● MATERIAL PROVIDED
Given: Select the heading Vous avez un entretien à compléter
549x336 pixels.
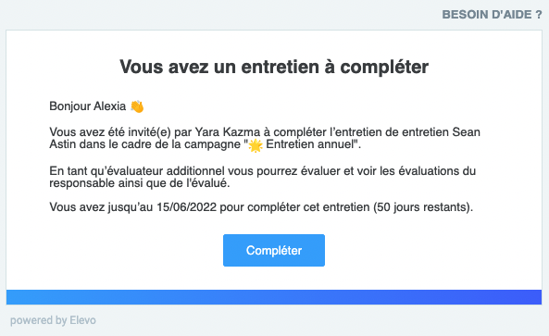Looking at the screenshot, I should [x=274, y=67].
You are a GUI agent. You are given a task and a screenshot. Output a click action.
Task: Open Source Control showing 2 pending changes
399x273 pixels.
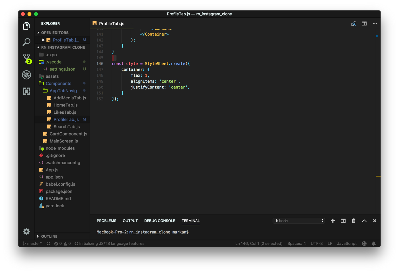coord(26,58)
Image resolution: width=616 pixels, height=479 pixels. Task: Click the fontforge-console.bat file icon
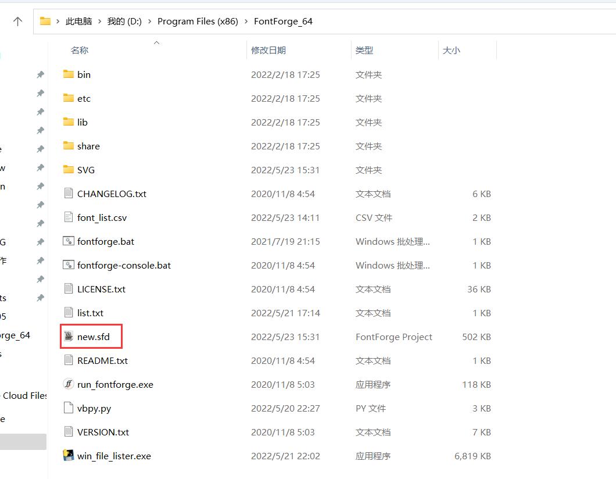(69, 265)
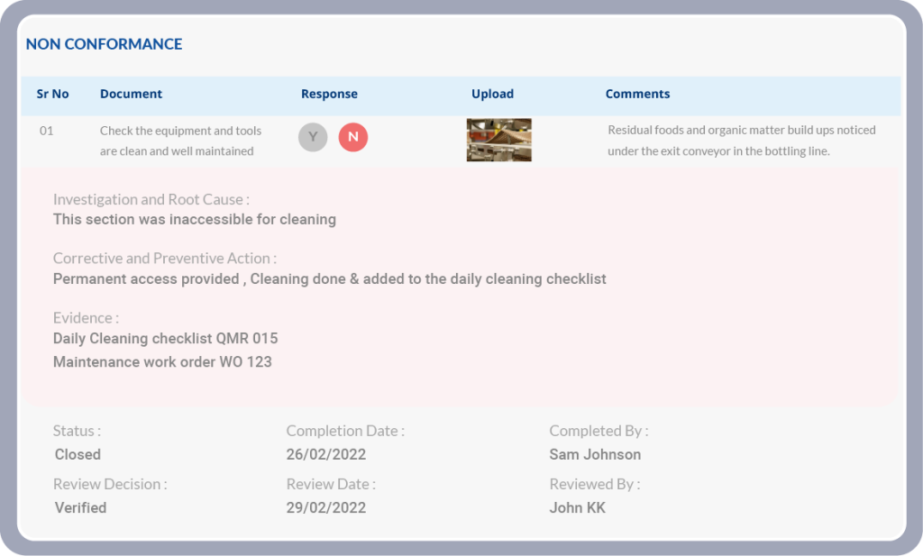Image resolution: width=923 pixels, height=556 pixels.
Task: Click the NON CONFORMANCE section title
Action: (x=104, y=44)
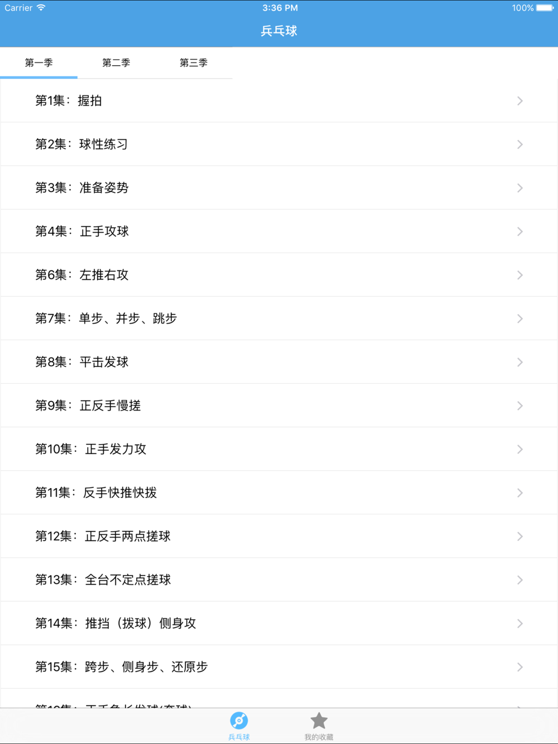Viewport: 558px width, 744px height.
Task: Click the arrow for 第12集：正反手两点搓球
Action: (x=519, y=536)
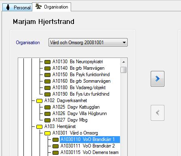Viewport: 181px width, 156px height.
Task: Select A10140 Bs grb Marsvägen
Action: coord(78,68)
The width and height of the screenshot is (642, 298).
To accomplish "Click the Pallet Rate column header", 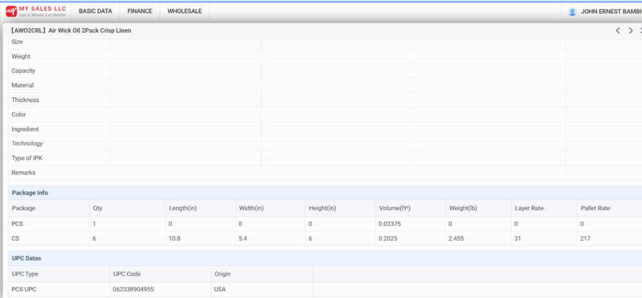I will pyautogui.click(x=594, y=208).
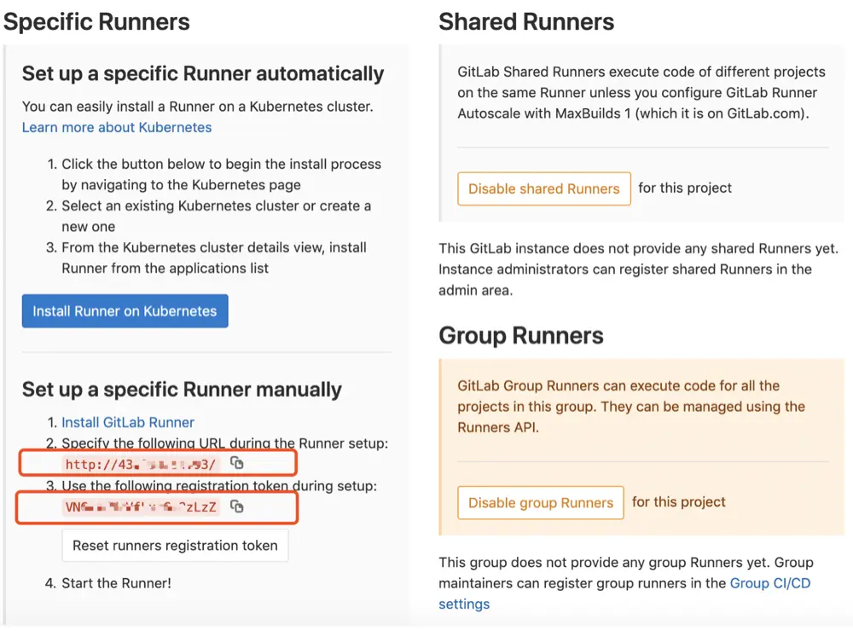Viewport: 853px width, 631px height.
Task: Click the Shared Runners heading
Action: pyautogui.click(x=526, y=22)
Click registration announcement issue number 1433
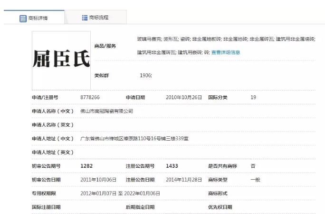The image size is (325, 214). (172, 166)
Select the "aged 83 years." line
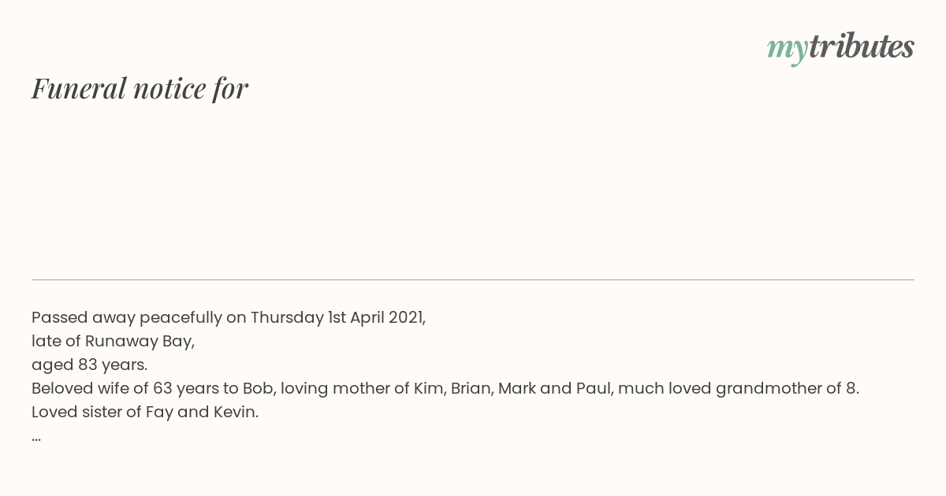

● WHAT THE TASK ASKS
Rewrite the records from the very beginning through the line that contains "coord(26,58)", replacing "Source Control" with "Version Control" and leaving everything else unchanged. Omit the pictures from your answer.

● EXERCISE SOLUTION
Given: Select the heading Vous avez un entretien à compléter
549x336 pixels.
Looking at the screenshot, I should [x=274, y=67].
You are a GUI agent. You are given a task and a screenshot. Output a click action.
Task: Open Version Control showing 2 pending changes
399x273 pixels.
coord(26,58)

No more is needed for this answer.